> _Exercise directions_:
Wherever the string "Reuse" occurs in a line of these records, report that line.

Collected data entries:
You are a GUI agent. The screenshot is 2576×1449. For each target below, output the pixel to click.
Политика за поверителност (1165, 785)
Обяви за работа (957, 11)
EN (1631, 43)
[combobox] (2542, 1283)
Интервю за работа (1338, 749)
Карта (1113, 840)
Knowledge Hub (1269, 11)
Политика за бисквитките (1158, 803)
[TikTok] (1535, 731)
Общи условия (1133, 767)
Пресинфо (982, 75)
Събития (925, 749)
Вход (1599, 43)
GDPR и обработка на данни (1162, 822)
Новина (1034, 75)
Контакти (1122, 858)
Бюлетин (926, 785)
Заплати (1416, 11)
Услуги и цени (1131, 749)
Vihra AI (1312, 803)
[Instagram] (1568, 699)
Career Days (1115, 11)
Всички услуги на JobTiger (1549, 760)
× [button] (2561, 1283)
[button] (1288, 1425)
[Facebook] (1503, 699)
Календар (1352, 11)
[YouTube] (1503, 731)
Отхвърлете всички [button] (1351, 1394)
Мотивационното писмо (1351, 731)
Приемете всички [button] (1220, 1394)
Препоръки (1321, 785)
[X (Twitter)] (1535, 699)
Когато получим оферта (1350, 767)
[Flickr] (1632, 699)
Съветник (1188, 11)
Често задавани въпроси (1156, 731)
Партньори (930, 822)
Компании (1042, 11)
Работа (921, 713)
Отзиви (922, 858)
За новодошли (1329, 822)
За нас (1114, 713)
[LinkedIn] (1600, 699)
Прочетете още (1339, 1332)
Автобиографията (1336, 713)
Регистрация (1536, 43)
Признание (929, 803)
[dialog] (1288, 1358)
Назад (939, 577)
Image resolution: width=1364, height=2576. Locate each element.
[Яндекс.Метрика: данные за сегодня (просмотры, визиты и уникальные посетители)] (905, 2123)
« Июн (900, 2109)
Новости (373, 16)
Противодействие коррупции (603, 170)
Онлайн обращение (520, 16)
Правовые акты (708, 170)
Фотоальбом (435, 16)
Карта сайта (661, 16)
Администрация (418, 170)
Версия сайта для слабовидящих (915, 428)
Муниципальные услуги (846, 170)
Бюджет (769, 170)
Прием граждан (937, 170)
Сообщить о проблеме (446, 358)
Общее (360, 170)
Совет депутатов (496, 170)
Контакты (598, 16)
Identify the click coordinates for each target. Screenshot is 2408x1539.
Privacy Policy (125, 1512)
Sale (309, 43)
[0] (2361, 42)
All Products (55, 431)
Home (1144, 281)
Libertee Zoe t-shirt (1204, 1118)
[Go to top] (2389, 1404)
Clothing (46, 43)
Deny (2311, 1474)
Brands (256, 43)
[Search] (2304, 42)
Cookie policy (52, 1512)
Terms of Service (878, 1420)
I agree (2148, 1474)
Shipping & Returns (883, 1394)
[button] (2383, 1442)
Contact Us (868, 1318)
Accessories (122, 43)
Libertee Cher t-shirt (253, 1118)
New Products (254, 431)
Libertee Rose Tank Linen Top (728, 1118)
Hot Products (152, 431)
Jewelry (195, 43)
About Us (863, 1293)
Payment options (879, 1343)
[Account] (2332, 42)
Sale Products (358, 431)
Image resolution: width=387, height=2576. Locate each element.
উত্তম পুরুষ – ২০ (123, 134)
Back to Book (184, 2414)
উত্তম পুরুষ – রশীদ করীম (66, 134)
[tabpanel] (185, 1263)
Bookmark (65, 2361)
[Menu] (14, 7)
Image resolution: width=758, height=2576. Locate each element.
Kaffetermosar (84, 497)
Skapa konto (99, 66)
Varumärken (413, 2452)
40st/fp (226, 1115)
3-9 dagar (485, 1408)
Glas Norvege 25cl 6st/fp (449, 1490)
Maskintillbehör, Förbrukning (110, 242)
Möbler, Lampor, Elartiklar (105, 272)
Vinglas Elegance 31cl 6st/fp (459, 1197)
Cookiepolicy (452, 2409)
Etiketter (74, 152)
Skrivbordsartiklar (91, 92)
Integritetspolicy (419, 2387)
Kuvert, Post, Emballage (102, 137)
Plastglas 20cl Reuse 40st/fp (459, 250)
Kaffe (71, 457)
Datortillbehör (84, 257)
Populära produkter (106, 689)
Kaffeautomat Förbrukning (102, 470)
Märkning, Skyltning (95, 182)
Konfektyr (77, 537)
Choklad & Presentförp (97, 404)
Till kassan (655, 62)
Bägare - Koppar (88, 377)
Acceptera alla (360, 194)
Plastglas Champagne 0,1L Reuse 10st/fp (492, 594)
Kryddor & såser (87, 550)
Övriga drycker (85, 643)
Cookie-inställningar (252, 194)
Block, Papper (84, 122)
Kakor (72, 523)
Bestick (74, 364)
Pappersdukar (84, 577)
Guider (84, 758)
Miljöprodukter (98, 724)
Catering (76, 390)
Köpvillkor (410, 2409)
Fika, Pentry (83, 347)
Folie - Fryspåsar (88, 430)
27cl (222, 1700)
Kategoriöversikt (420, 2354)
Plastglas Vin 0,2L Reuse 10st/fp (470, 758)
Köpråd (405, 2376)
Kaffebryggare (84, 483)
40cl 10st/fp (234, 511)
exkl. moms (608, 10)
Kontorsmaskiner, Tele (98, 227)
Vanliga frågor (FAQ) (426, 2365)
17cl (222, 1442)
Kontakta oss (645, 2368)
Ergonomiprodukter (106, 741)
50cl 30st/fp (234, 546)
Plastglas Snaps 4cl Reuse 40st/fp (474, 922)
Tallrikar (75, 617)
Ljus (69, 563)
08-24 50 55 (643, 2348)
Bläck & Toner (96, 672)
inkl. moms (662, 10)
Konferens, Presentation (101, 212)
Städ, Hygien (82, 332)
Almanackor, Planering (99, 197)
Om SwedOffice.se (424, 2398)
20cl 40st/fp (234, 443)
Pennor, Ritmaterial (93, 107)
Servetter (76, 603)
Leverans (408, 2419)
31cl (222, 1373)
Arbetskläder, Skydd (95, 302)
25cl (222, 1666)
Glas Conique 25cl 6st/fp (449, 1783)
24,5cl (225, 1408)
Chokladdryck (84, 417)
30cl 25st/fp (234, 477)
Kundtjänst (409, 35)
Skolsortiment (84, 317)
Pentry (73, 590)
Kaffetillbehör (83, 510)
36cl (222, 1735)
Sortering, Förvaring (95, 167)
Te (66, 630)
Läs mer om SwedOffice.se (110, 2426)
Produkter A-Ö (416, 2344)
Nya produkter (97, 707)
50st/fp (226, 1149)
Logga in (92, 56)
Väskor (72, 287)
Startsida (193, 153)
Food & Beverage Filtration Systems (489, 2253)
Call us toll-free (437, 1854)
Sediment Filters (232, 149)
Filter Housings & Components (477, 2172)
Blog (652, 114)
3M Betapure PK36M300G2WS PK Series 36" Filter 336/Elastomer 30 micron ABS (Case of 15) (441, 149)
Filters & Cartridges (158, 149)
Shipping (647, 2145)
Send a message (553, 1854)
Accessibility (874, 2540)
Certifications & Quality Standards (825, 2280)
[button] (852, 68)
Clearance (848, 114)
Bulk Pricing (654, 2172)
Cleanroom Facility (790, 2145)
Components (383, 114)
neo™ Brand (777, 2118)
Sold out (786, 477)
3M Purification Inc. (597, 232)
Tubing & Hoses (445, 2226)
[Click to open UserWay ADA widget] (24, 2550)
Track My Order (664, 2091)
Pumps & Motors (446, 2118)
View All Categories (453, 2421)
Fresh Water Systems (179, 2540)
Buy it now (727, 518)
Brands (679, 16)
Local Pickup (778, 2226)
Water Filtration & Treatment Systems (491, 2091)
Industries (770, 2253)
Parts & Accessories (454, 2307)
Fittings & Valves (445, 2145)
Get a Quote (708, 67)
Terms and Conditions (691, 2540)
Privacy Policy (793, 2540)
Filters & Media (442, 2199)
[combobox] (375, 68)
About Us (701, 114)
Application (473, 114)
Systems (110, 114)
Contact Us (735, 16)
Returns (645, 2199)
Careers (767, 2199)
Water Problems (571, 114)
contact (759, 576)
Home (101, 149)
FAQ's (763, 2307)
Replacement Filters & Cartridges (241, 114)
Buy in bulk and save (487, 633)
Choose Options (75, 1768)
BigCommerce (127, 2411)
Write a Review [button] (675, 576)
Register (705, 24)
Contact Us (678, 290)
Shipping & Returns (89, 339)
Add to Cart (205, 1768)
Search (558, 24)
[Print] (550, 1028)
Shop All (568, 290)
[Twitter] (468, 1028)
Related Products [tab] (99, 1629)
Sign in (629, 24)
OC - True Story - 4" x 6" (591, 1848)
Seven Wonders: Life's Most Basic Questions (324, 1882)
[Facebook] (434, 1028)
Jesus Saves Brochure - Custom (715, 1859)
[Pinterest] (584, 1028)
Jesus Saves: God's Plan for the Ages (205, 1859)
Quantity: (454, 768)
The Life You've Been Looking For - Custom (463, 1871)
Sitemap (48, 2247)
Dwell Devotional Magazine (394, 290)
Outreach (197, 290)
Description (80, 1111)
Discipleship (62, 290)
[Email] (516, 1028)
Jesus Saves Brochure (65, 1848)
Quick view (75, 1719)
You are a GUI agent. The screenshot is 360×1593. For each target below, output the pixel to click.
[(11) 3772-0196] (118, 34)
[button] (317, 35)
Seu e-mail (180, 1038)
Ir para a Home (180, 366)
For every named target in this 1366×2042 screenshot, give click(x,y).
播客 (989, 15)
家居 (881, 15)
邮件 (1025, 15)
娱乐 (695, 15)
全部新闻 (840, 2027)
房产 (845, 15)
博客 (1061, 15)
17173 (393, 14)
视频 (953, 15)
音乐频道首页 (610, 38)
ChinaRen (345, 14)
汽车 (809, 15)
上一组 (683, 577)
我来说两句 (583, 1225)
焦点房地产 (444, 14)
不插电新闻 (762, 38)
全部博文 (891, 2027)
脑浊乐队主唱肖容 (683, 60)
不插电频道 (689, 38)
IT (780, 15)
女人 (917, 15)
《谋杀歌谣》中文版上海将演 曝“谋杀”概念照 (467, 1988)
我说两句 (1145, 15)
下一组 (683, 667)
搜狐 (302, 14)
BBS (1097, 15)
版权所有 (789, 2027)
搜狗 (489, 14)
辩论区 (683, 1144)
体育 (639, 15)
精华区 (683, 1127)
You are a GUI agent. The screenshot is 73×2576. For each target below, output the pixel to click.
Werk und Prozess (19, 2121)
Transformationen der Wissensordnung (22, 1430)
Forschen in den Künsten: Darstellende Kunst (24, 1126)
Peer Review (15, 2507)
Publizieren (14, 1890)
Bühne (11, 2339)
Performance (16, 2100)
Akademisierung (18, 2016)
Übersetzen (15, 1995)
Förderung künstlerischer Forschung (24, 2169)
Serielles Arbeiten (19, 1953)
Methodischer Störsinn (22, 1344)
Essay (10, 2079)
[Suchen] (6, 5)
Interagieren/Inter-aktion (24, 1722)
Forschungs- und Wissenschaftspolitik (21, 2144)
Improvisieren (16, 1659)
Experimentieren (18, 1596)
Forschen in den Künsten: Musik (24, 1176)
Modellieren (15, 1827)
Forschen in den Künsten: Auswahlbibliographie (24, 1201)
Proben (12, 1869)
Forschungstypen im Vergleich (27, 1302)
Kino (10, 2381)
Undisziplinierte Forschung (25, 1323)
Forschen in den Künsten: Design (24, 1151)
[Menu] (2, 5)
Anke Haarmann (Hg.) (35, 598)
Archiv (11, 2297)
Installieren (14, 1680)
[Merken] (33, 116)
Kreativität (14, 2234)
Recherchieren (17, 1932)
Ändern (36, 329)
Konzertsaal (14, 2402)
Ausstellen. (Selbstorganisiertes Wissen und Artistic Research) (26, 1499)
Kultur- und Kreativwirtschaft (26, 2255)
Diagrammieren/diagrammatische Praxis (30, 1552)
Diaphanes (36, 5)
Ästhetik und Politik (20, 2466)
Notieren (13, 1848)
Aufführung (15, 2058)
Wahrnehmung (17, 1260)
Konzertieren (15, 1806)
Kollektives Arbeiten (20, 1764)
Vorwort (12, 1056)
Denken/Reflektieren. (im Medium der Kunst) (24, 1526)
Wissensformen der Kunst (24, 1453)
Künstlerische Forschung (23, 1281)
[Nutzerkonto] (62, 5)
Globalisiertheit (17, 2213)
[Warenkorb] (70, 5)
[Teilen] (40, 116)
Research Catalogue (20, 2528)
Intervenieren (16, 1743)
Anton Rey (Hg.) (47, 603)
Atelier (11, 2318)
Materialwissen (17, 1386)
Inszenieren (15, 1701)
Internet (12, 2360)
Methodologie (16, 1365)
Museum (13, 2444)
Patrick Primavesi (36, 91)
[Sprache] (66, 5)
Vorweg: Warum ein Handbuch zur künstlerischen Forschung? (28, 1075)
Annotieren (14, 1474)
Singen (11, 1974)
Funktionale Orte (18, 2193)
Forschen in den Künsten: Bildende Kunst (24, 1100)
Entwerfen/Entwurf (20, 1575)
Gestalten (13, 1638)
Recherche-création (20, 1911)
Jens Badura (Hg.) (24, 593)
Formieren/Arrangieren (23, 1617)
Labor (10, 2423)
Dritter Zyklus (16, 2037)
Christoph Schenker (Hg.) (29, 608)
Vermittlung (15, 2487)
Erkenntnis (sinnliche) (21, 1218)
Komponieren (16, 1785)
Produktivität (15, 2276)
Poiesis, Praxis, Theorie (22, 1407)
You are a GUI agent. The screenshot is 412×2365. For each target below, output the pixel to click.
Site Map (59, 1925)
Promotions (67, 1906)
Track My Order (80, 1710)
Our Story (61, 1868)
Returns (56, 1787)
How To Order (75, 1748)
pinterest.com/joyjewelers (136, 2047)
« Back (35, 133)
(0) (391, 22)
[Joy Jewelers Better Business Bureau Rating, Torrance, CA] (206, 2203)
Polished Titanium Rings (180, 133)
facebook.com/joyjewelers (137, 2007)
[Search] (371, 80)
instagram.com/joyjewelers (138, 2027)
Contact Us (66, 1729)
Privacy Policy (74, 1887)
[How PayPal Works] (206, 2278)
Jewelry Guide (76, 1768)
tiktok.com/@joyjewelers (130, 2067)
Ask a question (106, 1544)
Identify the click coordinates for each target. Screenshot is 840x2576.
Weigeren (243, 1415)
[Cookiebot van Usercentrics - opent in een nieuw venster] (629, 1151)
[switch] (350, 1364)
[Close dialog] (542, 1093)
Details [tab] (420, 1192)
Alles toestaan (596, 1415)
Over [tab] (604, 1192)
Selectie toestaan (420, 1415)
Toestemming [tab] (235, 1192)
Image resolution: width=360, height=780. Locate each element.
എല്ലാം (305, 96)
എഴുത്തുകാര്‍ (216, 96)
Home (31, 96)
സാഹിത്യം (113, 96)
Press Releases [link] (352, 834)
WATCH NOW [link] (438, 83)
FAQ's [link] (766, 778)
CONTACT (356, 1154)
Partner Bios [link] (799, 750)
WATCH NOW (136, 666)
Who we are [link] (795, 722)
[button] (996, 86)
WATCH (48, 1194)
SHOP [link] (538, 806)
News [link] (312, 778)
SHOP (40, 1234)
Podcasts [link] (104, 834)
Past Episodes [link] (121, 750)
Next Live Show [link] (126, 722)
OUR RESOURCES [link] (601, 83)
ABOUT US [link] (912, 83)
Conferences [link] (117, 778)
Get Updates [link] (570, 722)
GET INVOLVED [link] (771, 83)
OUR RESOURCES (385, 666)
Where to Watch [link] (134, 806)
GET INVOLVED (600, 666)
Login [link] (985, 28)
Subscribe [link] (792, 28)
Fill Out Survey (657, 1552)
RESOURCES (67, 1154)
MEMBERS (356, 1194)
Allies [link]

> _Exercise solution_:
Plastglas 20cl Reuse 40st/fp (459, 250)
Plastglas Champagne 0,1L Reuse 10st/fp (492, 594)
Plastglas Vin 0,2L Reuse 10st/fp (470, 758)
Plastglas Snaps 4cl Reuse 40st/fp (474, 922)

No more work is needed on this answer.